**Document extract:**
>> start

This work examined a problem of the optimal production planning formulation of a manufacturing system consisting of one machine producing several products in order to meet several random demands. This type of problem was studied by Kenne et al. . They presented an analysis of production control and corrective maintenance problem in a multiple-machine, multiple-product manufacturing system. They obtained a near optimal control policy of the system through numerical techniques by controlling both production and repair rates. Feng et al.  developed a multiproduct manufacturing systems problem with sequence dependent setup times and finite buffers under seven scheduling policies. Sloan and Shanthikumar  presented a Markov decision process model that simultaneously determines maintenance and production schedules for a multiple-product, single-machine production system, accounting for the fact that equipment condition can affect the yield of different product types differently. Filho  developed a stochastic dynamic optimization model to solve a multiproduct, multiperiod production planning problem with constraints on decision variables and finite planning horizon.
Looking at the literature on integrated maintenance policies, we noticed that the influence of the production rate on the degradation system over a finite planning horizon was rarely addressed in depth. Recently, Zied et al. [9–11] took into account the influence of production plan on the equipment degradation, in the case of a system composed of single machine producing one type of product under randomly failing and satisfying a random demand over a finite horizon. In the same context, Kenne and Nkeungoue  proposed a model, where the failure rate of a machine depends on its age; hence, the corrective and preventive maintenance policies are machine-age dependent.
Motivated by the work in the Zied et al. [9–11], we treat the production and maintenance problem in another context that we consider a more complex and real industrial system, composed of one machine that produces several products during a finite horizon divided into subperiods. This study displays that it has a novelty and originality relative to this type of problem which considers the influence of several products on the degradation degree of the considered machine and consequently on the average number of failure as well as on the maintenance strategy.
This paper is organized as follows: Section 2 states the problem. Section 3 presents the notations. The production and maintenance models are developed, respectively, in Sections 4 and 5. A numerical example and sensitivity study are presented, respectively, in Sections 6 and 7. Finally, the conclusion is included in Section 8.
2. Statement of the Industrial Problem
This study treated an industrial case. The problem concerns a textile company located in North Africa specialized in clothing manufacturing. The company’s production system consists of a conversion of three types of fiber into yarn, then fabric, and textiles. These are then fabricated into clothes or other artefacts. The production machine is called the loom, and it uses a jet of air or water to insert the weft. The loom ensures pattern diversity and faultless fabrics by a flexible and gentle material handling process. Fabrics can be in one plain color with or without a simple pattern or they can have decorative designs.

>> end

**Exercise instructions:**
- a) In the production and maintenance excerpt, what is the textile company's production machine called?
- b) Sum up the production and maintenance excerpt in two sentences.
- c) Extend the production and maintenance excerpt past its final sentence.

**Provided material:**

>> start

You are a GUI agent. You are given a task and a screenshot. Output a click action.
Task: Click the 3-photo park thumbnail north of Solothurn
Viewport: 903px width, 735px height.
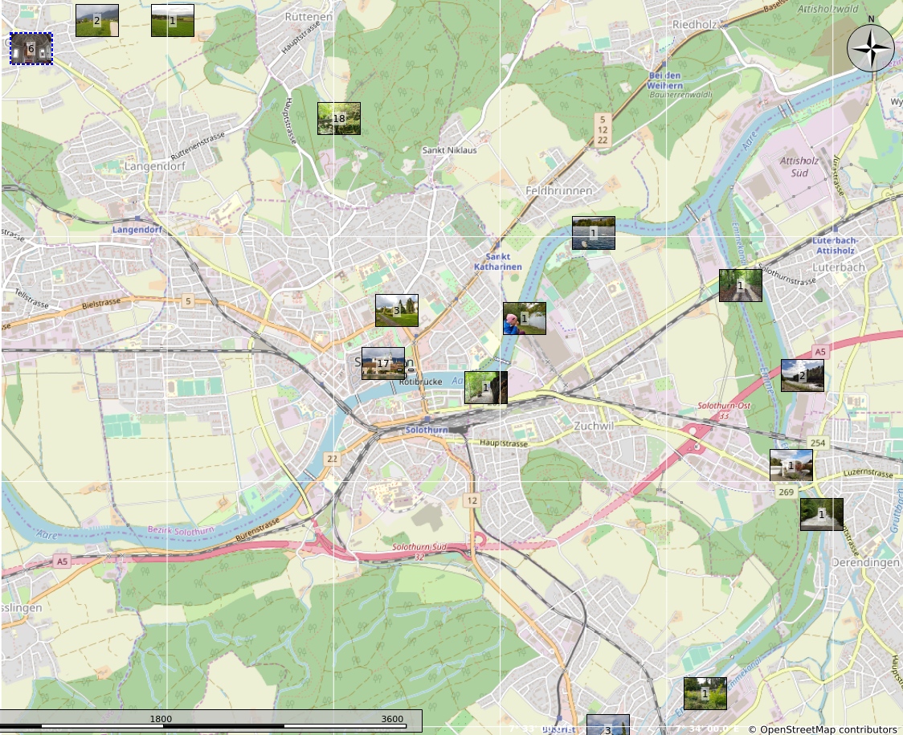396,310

>> end

**Answers per task:**
- a) The loom.

- b) The work studies production and maintenance planning for one machine that makes several products over a finite horizon divided into subperiods, with attention to how the products affect the machine's degradation, its average number of failures, and the maintenance strategy. It treats the case of a North African textile company that makes clothing, where the production machine is a loom that inserts the weft with a jet of air or water.

- c)
Based on the industrial example described, this study was conducted to deal with the problem of an optimal production and maintenance planning for a manufacturing system. The system is composed of a single machine which produces several products in order to meet corresponding several random demands. The problem is presented in (Figure 1).
The considered equipment is subject to random failures. The degradation of the equipment increases with time and varies according to the production rate. The machine is submitted to a preventive maintenance policy in order to reduce the occurrence of failures. In the literature, the influence of the production rate on the material degradation is rarely studied. In this study, this influence was taken into consideration in order to establish the optimal maintenance strategy.
The model developed in this study is based on the works of Zied et al. [9–11]. These studies seek to determine an economical production plan followed by an optimal maintenance policy but for the case of only one product.
Firstly, for a randomly given demand, an optimal production plan was established to minimize the average total storage and production costs while satisfying a service level. Secondly, using the obtained optimal production plan and considering its influence on the manufacturing system failure rate, an optimal maintenance schedule is established to minimize the total maintenance cost.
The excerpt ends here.